Task description:
Reproduce precisely the lines of the material below from the line containing "Image resolution: width=1239" up to and including its last line. Pictures must not be copied.
+ + + + +
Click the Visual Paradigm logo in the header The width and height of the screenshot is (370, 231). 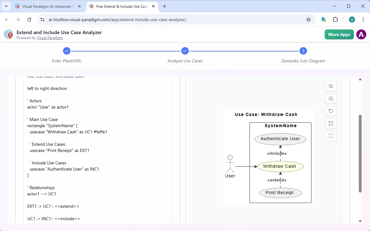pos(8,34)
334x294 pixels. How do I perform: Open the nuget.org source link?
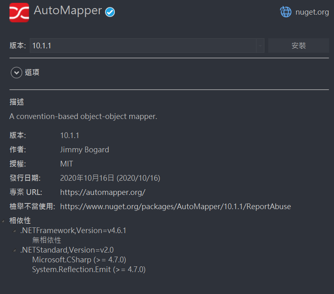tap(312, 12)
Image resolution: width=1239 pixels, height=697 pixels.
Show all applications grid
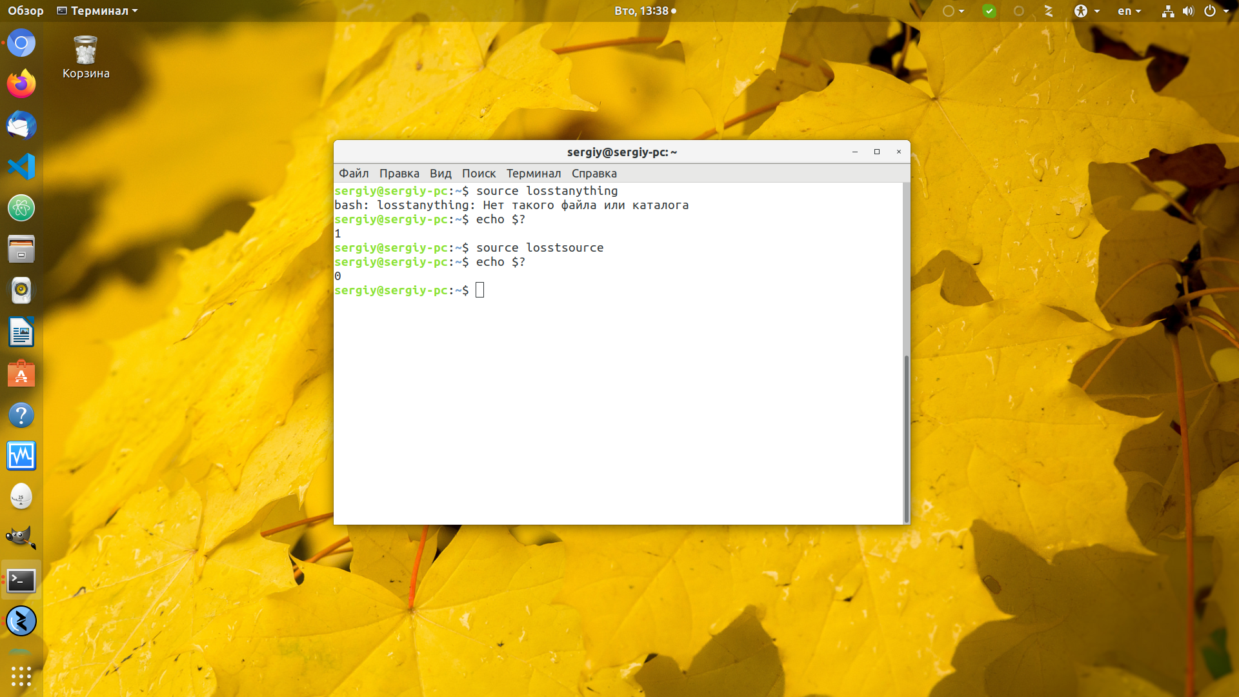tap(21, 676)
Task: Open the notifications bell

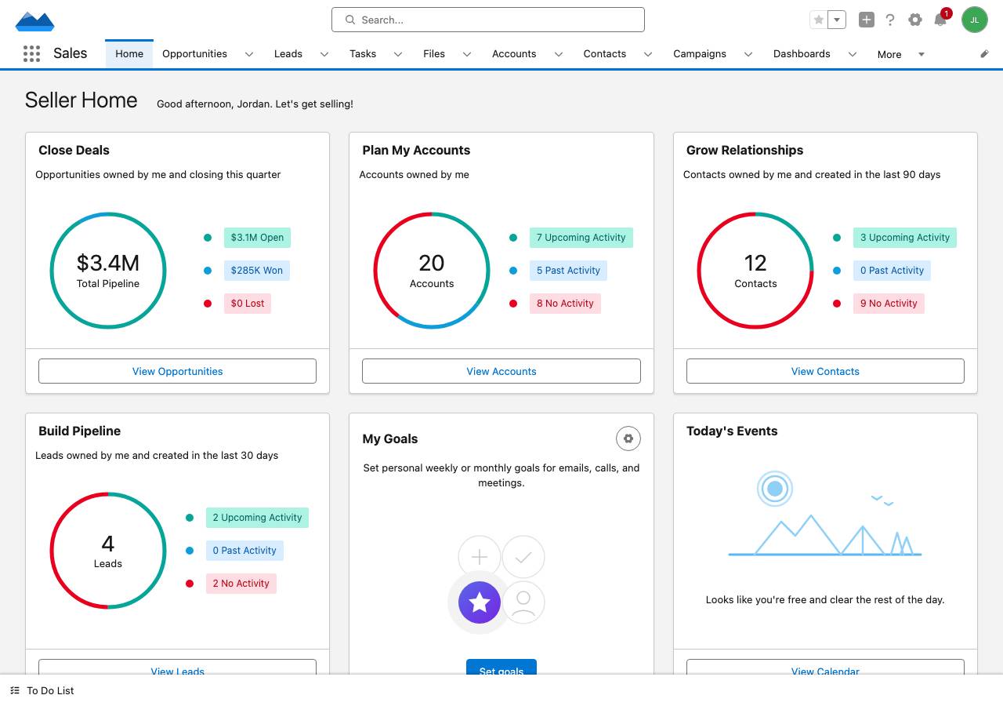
+ + + + +
Result:
Image resolution: width=1239 pixels, height=697 pixels.
Show all applications grid
tap(21, 676)
Task: Open the notifications bell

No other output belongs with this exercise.